What you need to do
Give the lines of the records starting with the one containing "Click the images input port on Save Image" and continuing through the one containing "point(462,689)" as a Markdown table with the columns "Row" and "Line", omitting blank lines.

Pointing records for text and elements
_ _ _ _ _ _ _

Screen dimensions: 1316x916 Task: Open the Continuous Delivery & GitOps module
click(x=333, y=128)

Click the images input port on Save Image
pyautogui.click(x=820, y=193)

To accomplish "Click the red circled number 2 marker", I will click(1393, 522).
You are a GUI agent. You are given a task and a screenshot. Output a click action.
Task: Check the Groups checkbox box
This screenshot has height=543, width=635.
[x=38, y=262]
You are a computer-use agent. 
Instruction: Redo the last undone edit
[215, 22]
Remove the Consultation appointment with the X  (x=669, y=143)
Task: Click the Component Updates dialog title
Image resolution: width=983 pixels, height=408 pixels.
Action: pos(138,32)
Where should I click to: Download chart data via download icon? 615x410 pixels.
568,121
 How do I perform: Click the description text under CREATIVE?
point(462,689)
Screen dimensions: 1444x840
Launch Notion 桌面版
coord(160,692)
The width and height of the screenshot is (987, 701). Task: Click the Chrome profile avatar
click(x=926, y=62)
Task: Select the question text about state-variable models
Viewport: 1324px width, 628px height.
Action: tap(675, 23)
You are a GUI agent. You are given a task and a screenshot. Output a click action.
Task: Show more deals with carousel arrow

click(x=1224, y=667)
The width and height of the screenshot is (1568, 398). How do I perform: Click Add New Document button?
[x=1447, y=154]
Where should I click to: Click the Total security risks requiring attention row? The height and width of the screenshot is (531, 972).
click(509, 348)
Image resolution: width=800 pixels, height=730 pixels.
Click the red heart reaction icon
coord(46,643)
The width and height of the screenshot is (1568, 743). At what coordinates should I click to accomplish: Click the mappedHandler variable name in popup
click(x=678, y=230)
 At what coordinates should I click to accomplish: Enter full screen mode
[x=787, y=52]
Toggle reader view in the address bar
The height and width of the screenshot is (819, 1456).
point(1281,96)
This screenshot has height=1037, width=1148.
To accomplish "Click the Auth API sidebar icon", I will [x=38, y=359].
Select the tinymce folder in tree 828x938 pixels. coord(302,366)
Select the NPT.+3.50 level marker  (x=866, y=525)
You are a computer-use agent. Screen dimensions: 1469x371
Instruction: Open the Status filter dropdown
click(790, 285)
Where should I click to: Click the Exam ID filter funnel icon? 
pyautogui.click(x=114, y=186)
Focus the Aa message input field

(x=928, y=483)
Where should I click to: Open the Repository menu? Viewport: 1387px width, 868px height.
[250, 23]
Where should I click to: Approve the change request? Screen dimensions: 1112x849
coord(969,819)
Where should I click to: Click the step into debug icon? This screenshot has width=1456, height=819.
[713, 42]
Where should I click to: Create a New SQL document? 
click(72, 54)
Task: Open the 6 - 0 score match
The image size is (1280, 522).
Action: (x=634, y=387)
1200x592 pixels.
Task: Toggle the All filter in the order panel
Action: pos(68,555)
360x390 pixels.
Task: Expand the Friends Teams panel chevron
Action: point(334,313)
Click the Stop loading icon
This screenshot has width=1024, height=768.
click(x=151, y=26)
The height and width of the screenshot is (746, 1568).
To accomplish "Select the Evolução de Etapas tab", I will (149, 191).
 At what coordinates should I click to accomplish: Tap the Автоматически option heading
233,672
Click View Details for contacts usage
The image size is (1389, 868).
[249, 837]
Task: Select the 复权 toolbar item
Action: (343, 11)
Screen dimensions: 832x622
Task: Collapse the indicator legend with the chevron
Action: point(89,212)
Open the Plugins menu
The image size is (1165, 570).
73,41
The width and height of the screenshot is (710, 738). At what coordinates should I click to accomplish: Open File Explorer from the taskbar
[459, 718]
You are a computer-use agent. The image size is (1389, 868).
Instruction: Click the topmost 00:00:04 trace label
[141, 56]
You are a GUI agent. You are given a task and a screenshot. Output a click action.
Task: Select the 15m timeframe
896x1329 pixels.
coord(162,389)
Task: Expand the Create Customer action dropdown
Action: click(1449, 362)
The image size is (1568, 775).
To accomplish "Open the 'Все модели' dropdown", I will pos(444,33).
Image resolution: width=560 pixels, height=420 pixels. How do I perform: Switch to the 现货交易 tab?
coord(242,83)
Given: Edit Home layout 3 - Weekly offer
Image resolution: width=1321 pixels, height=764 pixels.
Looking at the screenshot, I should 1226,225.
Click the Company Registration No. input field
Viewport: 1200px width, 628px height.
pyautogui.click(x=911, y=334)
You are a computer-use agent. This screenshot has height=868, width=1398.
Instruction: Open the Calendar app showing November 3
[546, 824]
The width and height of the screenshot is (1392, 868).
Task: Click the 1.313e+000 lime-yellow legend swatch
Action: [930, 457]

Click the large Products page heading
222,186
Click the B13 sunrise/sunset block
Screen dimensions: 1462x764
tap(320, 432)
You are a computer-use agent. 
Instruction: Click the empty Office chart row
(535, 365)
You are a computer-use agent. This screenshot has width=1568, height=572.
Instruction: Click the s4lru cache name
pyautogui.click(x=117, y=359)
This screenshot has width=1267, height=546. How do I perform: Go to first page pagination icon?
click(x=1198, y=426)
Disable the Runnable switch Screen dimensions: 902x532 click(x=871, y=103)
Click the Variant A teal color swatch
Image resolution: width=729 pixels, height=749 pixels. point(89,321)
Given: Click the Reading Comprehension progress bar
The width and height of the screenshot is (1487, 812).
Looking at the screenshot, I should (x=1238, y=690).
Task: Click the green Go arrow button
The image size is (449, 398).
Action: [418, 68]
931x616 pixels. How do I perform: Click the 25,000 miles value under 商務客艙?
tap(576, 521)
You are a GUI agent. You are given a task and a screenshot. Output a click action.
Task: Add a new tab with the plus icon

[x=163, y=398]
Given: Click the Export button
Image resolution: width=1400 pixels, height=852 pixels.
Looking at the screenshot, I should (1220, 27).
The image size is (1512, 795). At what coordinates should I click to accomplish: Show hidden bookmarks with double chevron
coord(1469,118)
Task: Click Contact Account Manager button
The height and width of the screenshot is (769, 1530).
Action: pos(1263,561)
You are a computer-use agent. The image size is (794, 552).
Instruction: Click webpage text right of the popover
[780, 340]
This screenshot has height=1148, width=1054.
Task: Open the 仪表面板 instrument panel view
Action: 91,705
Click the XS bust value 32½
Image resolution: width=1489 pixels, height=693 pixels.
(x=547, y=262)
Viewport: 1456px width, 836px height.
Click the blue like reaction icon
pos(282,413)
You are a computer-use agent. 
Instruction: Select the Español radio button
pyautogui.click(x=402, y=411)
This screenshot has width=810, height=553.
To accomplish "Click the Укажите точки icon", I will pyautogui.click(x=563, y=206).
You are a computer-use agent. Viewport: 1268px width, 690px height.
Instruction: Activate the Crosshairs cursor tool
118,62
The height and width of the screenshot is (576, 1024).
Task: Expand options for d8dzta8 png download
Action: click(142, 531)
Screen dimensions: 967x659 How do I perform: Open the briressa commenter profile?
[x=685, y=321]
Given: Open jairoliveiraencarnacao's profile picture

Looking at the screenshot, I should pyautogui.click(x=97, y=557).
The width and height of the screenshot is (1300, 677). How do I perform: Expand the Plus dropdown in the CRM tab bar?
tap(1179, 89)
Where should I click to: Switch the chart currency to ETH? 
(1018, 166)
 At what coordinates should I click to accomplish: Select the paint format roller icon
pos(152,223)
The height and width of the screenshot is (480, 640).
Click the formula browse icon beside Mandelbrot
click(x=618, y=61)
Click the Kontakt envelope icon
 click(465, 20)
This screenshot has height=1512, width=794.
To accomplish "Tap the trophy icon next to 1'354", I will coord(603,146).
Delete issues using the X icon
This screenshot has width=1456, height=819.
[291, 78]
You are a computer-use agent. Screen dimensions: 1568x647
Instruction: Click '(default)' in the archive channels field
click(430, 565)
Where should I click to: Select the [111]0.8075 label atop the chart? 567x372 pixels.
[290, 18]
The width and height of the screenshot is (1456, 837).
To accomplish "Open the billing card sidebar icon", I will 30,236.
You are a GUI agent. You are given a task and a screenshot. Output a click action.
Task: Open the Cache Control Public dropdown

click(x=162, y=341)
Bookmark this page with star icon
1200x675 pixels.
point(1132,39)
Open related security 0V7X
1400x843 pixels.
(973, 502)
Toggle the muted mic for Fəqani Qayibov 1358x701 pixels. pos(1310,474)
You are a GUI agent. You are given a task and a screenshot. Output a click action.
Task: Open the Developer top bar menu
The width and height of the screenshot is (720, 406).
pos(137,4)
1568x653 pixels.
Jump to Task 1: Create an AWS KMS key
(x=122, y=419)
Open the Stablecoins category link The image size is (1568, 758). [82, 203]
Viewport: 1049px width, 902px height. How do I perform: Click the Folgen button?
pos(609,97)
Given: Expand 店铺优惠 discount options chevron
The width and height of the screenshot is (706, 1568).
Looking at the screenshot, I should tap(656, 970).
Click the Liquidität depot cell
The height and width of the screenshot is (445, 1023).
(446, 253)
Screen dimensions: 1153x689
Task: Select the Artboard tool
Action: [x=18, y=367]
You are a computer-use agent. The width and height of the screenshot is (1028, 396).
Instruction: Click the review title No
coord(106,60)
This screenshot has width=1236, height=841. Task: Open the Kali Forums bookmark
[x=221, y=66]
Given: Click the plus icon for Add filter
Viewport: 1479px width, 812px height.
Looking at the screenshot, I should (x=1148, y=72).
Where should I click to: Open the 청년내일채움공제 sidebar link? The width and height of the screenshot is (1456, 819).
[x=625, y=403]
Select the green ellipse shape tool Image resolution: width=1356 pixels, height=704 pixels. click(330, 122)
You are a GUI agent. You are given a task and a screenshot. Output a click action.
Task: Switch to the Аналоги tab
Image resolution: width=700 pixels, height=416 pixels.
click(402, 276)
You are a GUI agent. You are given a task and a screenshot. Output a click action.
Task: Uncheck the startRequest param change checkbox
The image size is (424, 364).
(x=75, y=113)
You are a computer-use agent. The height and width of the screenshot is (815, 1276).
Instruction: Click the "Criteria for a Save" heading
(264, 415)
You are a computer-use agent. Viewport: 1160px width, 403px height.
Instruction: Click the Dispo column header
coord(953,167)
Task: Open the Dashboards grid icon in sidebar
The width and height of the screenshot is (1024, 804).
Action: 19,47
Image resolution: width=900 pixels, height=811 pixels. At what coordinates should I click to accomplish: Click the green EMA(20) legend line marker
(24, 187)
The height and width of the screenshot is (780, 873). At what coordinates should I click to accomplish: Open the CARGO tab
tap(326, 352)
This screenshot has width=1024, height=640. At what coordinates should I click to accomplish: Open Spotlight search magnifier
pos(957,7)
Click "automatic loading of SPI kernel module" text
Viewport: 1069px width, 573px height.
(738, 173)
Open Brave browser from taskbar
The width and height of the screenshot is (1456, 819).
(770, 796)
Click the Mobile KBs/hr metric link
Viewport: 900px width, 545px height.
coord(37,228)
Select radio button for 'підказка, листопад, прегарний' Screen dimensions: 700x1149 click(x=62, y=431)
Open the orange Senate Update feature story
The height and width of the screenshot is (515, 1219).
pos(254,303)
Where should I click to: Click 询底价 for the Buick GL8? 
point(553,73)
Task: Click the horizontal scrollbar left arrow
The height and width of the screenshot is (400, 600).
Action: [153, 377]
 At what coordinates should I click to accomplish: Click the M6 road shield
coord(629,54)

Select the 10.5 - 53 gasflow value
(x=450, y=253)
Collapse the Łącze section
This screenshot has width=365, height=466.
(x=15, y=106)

_ _ _ _ _ _ _

Output for this task
| Row | Line |
|---|---|
| 1 | Click the images input port on Save Image |
| 2 | pyautogui.click(x=820, y=193) |
| 3 | To accomplish "Click the red circled number 2 marker", I will click(1393, 522). |
| 4 | You are a GUI agent. You are given a task and a screenshot. Output a click action. |
| 5 | Task: Check the Groups checkbox box |
| 6 | This screenshot has height=543, width=635. |
| 7 | [x=38, y=262] |
| 8 | You are a computer-use agent.  |
| 9 | Instruction: Redo the last undone edit |
| 10 | [215, 22] |
| 11 | Remove the Consultation appointment with the X  (x=669, y=143) |
| 12 | Task: Click the Component Updates dialog title |
| 13 | Image resolution: width=983 pixels, height=408 pixels. |
| 14 | Action: pos(138,32) |
| 15 | Where should I click to: Download chart data via download icon? 615x410 pixels. |
| 16 | 568,121 |
| 17 |  How do I perform: Click the description text under CREATIVE? |
| 18 | point(462,689) |